Once all of that is complete, we can store our image - first the actual image into Blob Storage using our BlobStorageHelper instance, and then the ImageMetadata into Cosmos DB using our CosmosDBHelper instance. If the document already existed (based on our previous check), we should update the existing document. Otherwise, we should be creating a new one.

Lab 2.11: Loading Images using TestCLI

We will implement the main processing and storage code as a command-line/console application because this allows you to concentrate on the processing code without having to worry about event loops, forms, or any other UX related distractions. Feel free to add your own UX later.

Once you've set your Cognitive Services API keys, your Azure Blob Storage Connection String, and your Cosmos DB Endpoint URI and Key in your TestCLI's settings.json, you can run the TestCLI. The values should be stored in your text file created on Lab 1. Copy values accordantly in the settings.json

Run TestCLI, then open Command Prompt and navigate to Debug folder for your application for this lab. Then enter TestCLI.exe. You should get the following result:

    > TestCLI.exe

    Usage:  [options]

    Options:
    -force            Use to force update even if file has already been added.
    -settings         The settings file (optional, will use embedded resource settings.json if not set)
    -process          The directory to process
    -query            The query to run
    -? | -h | --help  Show help information

By default, it will load your settings from settings.json (it builds it into the .exe), but you can provide your own using the -settings flag.
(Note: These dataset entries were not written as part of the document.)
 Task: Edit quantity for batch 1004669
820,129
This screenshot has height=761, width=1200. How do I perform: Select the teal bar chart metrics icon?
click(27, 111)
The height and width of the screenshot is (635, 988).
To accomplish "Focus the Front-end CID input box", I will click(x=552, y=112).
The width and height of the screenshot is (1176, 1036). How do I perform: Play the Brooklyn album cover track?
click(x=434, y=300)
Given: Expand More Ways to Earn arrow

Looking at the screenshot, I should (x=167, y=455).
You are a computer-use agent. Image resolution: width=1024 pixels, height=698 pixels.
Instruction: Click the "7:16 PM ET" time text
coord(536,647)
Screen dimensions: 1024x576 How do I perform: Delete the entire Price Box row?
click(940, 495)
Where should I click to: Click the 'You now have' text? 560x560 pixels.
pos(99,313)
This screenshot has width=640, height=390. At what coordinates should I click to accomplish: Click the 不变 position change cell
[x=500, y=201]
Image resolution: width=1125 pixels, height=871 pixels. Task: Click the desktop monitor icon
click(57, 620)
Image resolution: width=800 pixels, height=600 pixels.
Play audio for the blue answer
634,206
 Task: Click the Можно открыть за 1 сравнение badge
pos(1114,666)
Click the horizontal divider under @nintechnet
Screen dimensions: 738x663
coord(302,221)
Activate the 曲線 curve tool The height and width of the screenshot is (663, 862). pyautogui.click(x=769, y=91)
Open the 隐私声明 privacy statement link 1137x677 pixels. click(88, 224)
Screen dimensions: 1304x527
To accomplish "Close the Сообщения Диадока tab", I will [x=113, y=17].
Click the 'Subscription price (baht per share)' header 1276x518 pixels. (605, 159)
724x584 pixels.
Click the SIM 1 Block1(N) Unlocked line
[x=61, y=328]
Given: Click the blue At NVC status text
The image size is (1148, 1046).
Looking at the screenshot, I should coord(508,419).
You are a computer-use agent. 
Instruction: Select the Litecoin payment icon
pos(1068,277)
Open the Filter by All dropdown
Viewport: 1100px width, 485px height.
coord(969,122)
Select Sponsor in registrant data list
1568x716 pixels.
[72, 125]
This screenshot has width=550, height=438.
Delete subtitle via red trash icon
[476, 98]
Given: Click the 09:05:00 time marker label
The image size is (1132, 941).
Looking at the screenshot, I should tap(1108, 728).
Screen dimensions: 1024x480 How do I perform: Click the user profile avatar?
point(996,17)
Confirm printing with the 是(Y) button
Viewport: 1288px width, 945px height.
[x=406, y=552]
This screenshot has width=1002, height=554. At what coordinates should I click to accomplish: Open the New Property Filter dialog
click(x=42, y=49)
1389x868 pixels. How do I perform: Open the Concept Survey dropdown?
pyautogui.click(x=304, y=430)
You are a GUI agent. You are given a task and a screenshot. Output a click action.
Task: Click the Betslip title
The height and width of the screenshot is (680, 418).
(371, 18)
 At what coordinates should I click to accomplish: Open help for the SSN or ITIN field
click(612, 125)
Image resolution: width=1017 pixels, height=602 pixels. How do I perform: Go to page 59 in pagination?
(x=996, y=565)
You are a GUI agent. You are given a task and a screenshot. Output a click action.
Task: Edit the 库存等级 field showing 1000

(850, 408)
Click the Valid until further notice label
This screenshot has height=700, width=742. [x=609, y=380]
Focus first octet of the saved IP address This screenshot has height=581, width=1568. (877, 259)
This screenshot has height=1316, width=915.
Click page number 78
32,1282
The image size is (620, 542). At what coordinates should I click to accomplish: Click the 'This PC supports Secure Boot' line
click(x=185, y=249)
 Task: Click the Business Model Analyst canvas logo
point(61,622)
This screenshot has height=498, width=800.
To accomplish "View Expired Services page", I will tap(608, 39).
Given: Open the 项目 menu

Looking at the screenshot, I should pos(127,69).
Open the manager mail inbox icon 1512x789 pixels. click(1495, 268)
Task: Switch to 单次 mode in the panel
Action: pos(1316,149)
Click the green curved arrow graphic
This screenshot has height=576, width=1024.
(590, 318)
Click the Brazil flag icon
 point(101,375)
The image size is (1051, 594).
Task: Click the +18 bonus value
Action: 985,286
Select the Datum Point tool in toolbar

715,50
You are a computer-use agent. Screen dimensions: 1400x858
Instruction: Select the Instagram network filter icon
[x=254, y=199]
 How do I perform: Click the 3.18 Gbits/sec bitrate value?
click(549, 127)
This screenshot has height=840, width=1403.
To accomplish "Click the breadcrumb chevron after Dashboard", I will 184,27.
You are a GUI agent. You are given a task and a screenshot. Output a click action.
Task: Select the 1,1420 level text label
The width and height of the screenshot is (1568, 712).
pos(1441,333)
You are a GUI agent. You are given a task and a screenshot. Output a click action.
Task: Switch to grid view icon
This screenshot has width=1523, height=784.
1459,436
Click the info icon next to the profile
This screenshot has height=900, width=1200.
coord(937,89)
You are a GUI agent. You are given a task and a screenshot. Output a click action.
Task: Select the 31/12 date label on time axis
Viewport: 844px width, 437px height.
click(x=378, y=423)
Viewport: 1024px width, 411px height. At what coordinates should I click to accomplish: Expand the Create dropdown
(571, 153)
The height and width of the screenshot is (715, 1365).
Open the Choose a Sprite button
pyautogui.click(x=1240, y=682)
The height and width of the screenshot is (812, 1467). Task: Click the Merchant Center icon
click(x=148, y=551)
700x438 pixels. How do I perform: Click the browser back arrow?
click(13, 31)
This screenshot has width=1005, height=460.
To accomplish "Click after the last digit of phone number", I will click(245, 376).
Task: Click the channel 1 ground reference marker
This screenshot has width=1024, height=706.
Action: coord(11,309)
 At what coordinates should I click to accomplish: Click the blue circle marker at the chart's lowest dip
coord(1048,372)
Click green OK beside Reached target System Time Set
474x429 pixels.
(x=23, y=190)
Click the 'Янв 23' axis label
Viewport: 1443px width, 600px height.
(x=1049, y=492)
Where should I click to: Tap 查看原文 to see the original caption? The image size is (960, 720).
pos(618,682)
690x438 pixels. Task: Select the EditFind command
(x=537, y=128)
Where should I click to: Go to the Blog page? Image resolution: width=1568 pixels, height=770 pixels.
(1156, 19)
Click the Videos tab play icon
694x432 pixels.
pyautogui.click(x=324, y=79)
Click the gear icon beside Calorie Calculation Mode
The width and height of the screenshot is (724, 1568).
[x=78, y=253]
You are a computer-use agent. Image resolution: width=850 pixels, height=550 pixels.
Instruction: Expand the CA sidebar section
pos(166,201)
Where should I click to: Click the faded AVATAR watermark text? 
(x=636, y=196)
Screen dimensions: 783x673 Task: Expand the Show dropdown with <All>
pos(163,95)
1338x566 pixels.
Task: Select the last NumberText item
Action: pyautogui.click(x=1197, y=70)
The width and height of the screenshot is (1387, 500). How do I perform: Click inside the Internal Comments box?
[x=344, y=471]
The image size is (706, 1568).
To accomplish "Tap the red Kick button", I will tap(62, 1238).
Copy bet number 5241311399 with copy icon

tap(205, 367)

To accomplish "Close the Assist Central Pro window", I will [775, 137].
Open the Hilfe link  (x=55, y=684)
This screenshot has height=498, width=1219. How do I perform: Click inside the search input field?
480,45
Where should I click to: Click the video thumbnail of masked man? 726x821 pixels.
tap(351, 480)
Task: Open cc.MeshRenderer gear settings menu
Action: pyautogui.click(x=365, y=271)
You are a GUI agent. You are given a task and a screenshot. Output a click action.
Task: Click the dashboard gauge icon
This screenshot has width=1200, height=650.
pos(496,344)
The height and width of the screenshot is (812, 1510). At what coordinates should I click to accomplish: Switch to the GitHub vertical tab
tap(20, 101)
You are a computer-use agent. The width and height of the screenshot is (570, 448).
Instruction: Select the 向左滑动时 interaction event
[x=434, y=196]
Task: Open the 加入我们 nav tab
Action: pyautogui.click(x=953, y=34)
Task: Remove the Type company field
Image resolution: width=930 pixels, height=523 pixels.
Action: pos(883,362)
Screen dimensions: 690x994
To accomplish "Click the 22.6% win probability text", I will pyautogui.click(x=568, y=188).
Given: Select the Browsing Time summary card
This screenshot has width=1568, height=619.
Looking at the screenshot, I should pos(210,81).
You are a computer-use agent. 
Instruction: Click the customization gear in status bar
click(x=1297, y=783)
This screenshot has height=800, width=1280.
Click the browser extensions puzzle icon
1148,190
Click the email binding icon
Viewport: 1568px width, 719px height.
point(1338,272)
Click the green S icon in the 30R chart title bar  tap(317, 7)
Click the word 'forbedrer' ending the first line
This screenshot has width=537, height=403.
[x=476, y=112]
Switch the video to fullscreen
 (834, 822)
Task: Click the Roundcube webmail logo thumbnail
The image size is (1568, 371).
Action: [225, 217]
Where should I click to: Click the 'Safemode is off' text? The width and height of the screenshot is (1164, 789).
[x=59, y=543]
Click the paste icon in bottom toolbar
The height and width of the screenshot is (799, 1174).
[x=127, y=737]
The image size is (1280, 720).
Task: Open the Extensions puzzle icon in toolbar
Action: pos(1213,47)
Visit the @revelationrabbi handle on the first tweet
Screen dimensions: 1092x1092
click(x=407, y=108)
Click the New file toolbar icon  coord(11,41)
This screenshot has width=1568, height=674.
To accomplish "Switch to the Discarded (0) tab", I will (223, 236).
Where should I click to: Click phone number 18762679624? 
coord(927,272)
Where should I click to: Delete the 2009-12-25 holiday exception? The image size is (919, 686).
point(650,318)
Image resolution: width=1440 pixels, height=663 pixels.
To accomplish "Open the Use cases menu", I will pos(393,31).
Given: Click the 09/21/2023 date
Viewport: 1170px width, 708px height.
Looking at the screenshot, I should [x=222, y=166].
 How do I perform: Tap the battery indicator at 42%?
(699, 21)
To load images (and their metadata from Cognitive Services) into your cloud storage, you can just tell TestCLI to -process your image directory as follows:

Replace the <%GitHubDir%> value with the folder where you cloned the repository.

    > TestCLI.exe -process <%GitHubDir%>\AI-100-Design-Implement-Azure-AISol\Lab2-Implement_Computer_Vision\sample_images

The console should not return any error and processing image should be as following:

Processing C:\... \sample_images\Thumbnail_8.jpg
Insights: {"ImageId":"Thumbnail_8.jpg","Caption":"a woman smiling next to a body of water","Tags":["sky","person","outdoor","human face","smile","water","clothing","woman","fashion accessory","pretty","necklace","brassiere","surfer hair","brown hair","blond","girl","long hair","beauty","swimwear"]}

Once it's done processing, you can query against your Cosmos DB directly using TestCLI as follows:

    > TestCLI.exe -query "select * from images"

The console should return following output:

{"id":"Thumbnail_8.jpg","BlobUri":"https://imgsourceai.blob.core.windows.net:443/images/Thumbnail_8.jpg","LocalFilePath":"D:\\MOC\\AI100\\Done\\Labs2\\sample_images\\Thumbnail_8.jpg","FileName":"Thumbnail_8.jpg","Caption":"a woman smiling next to a body of water","Tags":["sky","person","outdoor","human face","smile","water","clothing","woman","fashion accessory","pretty","necklace","brassiere","surfer hair","brown hair","blond","girl","long hair","beauty","swimwear"]}

Take some time to look through the sample images (you can find them in /sample_images) and compare the images to the results in your application (fields as Caption and Tags).